§ **Record extracts**:
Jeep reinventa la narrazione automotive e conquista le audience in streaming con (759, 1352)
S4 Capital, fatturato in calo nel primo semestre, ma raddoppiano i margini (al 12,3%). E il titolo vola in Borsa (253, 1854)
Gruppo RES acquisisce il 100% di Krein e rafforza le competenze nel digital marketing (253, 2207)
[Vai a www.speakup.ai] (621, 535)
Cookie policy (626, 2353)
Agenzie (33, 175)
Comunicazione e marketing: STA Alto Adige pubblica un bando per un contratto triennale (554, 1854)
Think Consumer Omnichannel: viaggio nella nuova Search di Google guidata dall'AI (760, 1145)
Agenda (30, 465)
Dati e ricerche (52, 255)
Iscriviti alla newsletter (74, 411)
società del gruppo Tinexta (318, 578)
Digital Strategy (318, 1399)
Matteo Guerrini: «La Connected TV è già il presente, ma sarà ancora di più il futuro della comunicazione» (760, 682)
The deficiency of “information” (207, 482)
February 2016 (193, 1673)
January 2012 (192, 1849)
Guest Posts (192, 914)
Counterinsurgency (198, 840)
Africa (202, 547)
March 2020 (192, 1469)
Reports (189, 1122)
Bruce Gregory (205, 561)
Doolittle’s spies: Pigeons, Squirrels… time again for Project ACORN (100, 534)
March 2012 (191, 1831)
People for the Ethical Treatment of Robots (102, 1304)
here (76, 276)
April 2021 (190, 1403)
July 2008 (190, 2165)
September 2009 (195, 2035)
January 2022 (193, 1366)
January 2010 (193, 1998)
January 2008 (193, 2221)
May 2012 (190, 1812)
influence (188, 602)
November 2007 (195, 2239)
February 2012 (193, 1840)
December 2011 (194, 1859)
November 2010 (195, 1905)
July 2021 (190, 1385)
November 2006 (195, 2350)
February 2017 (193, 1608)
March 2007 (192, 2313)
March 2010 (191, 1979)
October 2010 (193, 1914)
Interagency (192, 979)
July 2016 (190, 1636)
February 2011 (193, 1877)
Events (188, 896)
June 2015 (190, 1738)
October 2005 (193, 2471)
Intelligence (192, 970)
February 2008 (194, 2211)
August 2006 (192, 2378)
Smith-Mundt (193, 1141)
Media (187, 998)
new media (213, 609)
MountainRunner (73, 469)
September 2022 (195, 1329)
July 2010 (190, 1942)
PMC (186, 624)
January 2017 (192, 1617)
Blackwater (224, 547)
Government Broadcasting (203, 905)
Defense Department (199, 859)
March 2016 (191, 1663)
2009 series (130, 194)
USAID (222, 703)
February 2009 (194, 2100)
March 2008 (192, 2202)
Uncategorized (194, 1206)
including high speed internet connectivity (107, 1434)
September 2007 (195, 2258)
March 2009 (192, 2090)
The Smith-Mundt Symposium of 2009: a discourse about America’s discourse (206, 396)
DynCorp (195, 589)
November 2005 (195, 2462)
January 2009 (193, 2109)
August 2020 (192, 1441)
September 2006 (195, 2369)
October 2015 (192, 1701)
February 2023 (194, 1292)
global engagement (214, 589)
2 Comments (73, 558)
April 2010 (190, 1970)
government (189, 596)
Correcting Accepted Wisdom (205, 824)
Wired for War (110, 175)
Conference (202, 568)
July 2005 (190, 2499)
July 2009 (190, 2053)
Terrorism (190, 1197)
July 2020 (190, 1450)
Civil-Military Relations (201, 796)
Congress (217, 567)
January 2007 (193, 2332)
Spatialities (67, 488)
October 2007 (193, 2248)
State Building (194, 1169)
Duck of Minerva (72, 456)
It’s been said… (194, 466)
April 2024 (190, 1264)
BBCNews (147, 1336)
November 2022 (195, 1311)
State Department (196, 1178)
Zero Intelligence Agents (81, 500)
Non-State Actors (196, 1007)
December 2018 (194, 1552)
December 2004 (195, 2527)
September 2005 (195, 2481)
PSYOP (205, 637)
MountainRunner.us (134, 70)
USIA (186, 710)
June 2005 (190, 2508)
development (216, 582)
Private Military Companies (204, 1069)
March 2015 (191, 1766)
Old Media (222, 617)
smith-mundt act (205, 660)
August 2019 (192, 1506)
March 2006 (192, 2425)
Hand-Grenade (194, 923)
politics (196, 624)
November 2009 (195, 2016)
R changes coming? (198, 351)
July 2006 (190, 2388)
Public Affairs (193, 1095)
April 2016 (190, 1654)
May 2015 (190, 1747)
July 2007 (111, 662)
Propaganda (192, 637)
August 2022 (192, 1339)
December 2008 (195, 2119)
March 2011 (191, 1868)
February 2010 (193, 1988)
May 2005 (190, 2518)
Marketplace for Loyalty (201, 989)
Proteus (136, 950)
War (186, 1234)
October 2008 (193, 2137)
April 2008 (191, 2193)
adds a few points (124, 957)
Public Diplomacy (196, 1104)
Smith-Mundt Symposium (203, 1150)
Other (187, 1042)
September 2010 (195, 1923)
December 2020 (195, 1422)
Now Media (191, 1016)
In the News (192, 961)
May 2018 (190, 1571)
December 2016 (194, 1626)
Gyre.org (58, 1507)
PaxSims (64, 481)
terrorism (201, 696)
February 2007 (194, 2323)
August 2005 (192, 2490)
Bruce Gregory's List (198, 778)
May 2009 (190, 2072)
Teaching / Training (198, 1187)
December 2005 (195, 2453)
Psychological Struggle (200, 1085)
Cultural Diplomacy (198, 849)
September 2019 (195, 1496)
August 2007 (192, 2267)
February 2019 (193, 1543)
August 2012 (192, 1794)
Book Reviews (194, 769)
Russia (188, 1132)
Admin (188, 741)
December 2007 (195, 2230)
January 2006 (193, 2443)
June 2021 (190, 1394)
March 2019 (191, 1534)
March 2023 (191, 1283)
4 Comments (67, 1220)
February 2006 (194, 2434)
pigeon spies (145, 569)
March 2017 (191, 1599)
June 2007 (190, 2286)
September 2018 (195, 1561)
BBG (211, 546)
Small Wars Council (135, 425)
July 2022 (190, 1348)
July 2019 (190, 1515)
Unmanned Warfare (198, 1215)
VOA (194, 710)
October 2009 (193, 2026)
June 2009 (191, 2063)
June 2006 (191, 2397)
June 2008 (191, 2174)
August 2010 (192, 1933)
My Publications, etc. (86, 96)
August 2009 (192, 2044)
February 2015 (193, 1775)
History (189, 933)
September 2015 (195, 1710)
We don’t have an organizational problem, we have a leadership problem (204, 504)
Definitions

§ **Assignment**: Could you return exactly the stretch of the data above that starts at the line with "May 2018 (190, 1571)" and ends at the line with "October 2009 (193, 2026)", both lines included?

§ **Task result**:
May 2018 (190, 1571)
December 2016 (194, 1626)
Gyre.org (58, 1507)
PaxSims (64, 481)
terrorism (201, 696)
February 2007 (194, 2323)
August 2005 (192, 2490)
Bruce Gregory's List (198, 778)
May 2009 (190, 2072)
Teaching / Training (198, 1187)
December 2005 (195, 2453)
Psychological Struggle (200, 1085)
Cultural Diplomacy (198, 849)
September 2019 (195, 1496)
August 2007 (192, 2267)
February 2019 (193, 1543)
August 2012 (192, 1794)
Book Reviews (194, 769)
Russia (188, 1132)
Admin (188, 741)
December 2007 (195, 2230)
January 2006 (193, 2443)
June 2021 (190, 1394)
March 2019 (191, 1534)
March 2023 (191, 1283)
4 Comments (67, 1220)
February 2006 (194, 2434)
pigeon spies (145, 569)
March 2017 (191, 1599)
June 2007 (190, 2286)
September 2018 (195, 1561)
BBG (211, 546)
Small Wars Council (135, 425)
July 2022 (190, 1348)
July 2019 (190, 1515)
Unmanned Warfare (198, 1215)
VOA (194, 710)
October 2009 (193, 2026)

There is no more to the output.